Things I Have Learned: Unsolicited Leadership Advice for Everybody
Thing #1: Get to know yourself really, really well
I am the kind of person who takes EVERYTHING personally. You could sneeze, and I would think that somehow my presence had caused dust eddies to be stirred up that would not have otherwise been there, which may lead you to have a sinus infection which will eventually cause you to die horribly of hemorrhaging. I can blame myself for totally unrelated, incongruous events. But as an occasional teacher, and as a brand-spanking new manager, I know that the behavior of the people I have some small amount of power over is NOT an indication of my qualifications or basic intelligence. It can, however, be a reflection of my level of competence with and/or comfort level in whatever area I am providing leadership. If one of my students or employees is giving me a hard time, then it might be an issue they're having, but if several of them are unhappy or unproductive guess what? I am bound to be at least partially responsible.

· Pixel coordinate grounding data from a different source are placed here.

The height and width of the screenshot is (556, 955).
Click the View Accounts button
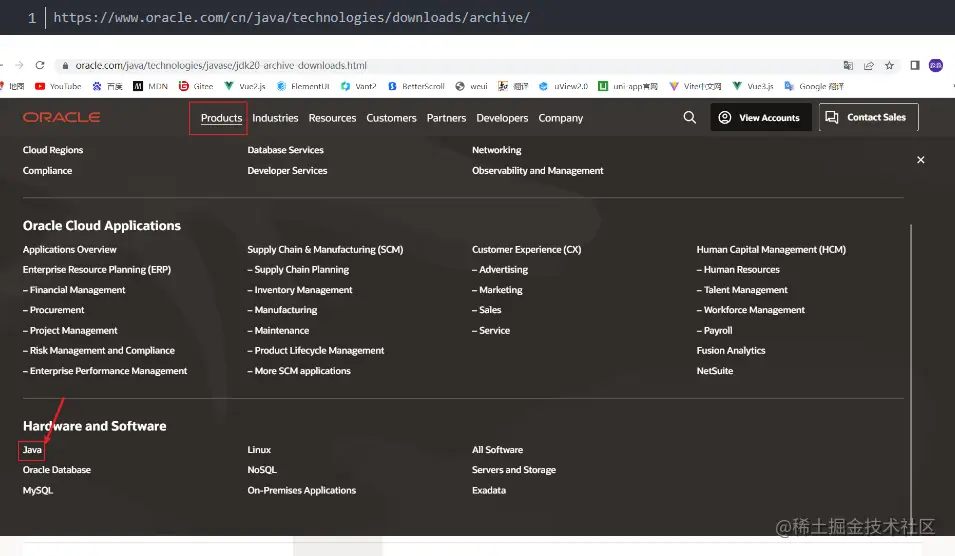tap(759, 118)
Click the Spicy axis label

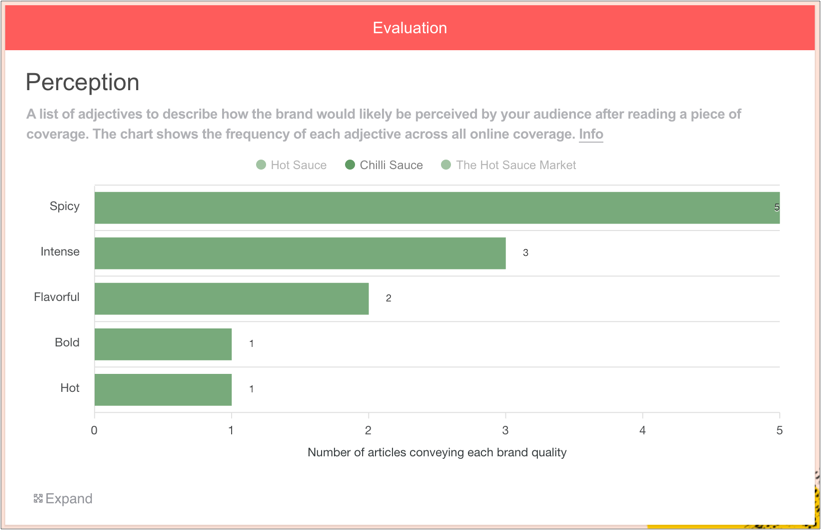[x=64, y=206]
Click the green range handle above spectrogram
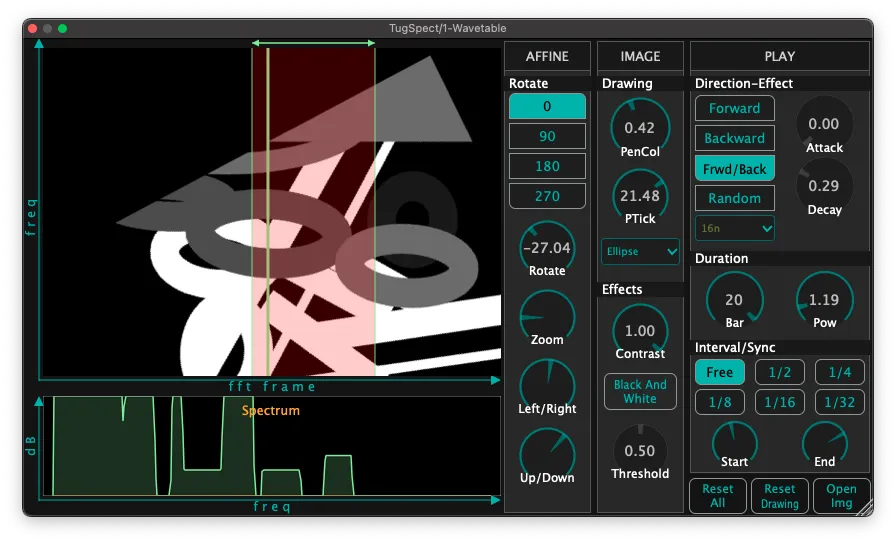This screenshot has height=543, width=896. tap(313, 43)
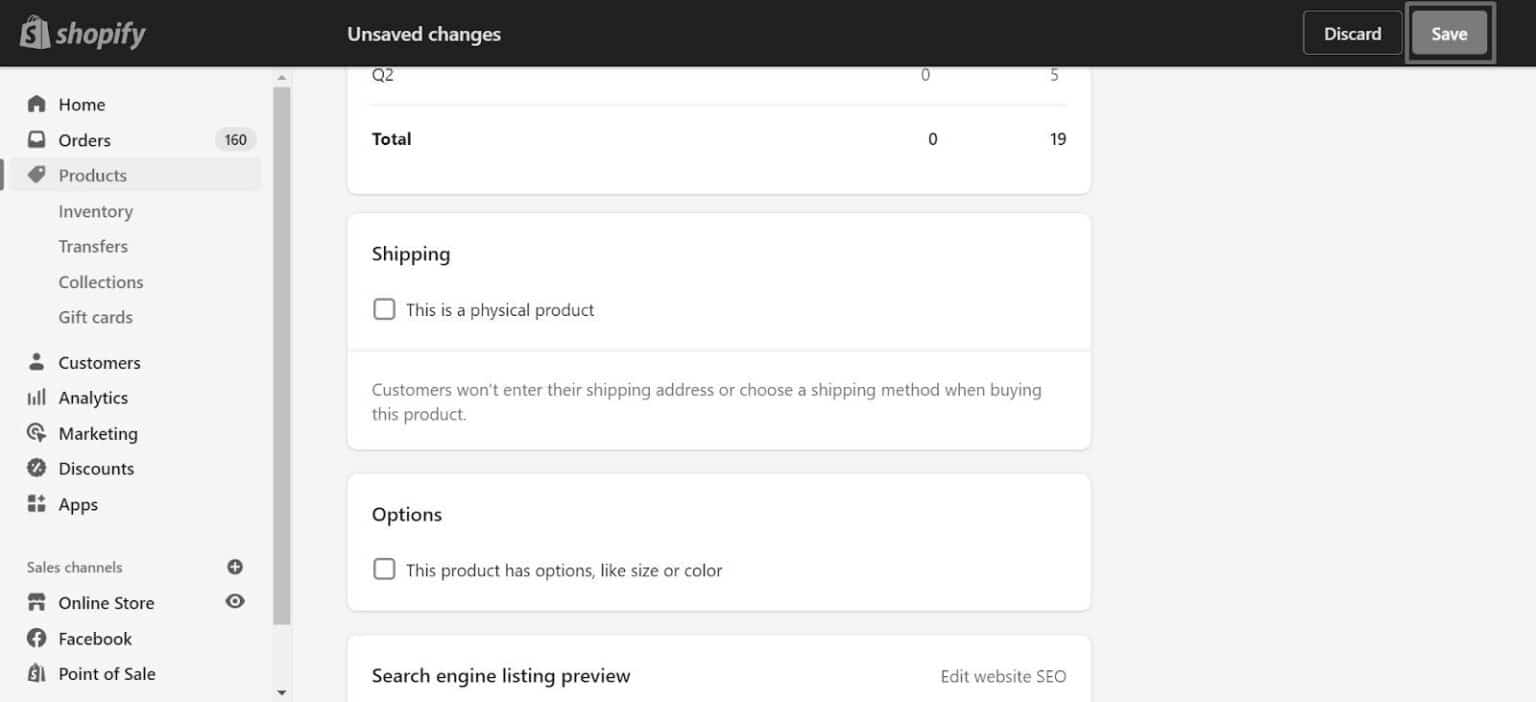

This leader thing is relatively new for me. I have been in the follower position far more in my life thus far. And when I have felt victimized, belittled, abused, intimidated, or even just challenged by a boss or teacher, I have spent a goodly amount of energy trying to tease apart the dynamic and understand what part of my (generally disproportionate) negative reaction is my own crap, and how much of that crap belongs to someone else. It's rarely an all or nothing proposition, folks. So while I continue to be on the neurotic and hypersensitive side, I also have a pretty clear picture of a number of my strengths and weaknesses. Now when I have to deal with an authority figure who doesn't seem to have their shit together, I can keep it in slightly better perspective.
But here's the thing I know from having been in the down position for most of my life (and seems really obvious to me as a newbie leader):
Thing #2:
If you are in a position of relative power over someone else DO NOT take their perceived failures or inadequacies personally.
This is very important. If you take your students' or employees' or children's weaknesses personally this means that you feel (usually unconsciously) that their poor performance is a reflection on you and will make you look bad to your superiors or peers, then you will probably blame your employees or students or children for your own sense of inadequacy. You will then be likely to behave in a way that is less than objective when giving feedback or criticism. In short, your negative emotions will inhibit your ability to do your job, which is to support, help and teach the people you're serving as a leader or teacher or parent.
Let's have an example, shall we?
My last voice teacher was amazingly talented. His singers had substantial careers and my technique improved significantly during the two years I studied with him. But he wasn't objective. When I had a big performance or audition coming up, he would start to freak out. I could almost see the thought bubbles over his head, "What if she gives a bad audition, and the judges know she studies with me, and everyone thinks I'm losing my edge and taking on poor students?" So he would go from a demanding but nurturing and supportive teacher, to an abusive, autocratic bastard. He would make disparaging comments, force me to repeat passages over and over again (screaming out a high C ten times in a row generally does not make it get any better, trust me). My favorite comment ever came during one especially grueling sessions. He said, "It's really a testament to my teaching that I can work with a problem voice like yours."
Yeah, he really said that.
I had to explain to him gently (yelling is gentle, right?) that that type of comment made me feel hopelessly inadequate, and did not motivate me to do anything except perhaps throw my metal music stand at his head and leave. And it did not make me sing better. He told me he'd meant it as a compliment.
It's basic, folks. You discourage and degrade people, they give up or they have less energy and less hope. None of those things make people productive, competent, or successful. Don't do it. You can tell me about tough love, about pushing people to excel, but tough love is not abuse. Humiliating or denigrating people does not make them better performers or humans, it just makes you an abusive bastard.
Thing #3
Forgive yourself for being an abusive bastard, and move on.
If you have power, you will inevitably abuse it at some point. It will probably be unintentional, and it will hopefully be minor. So if you realize that you've been attacking an employee or student because you're secretly afraid that they're going to make you look bad, or your son's habit of shuffling around with his shoes untied makes you feel like a bad parent and you're a little too hard on the kid, recognize your own flaws, make amends, breathe deeply, and move the fuck on.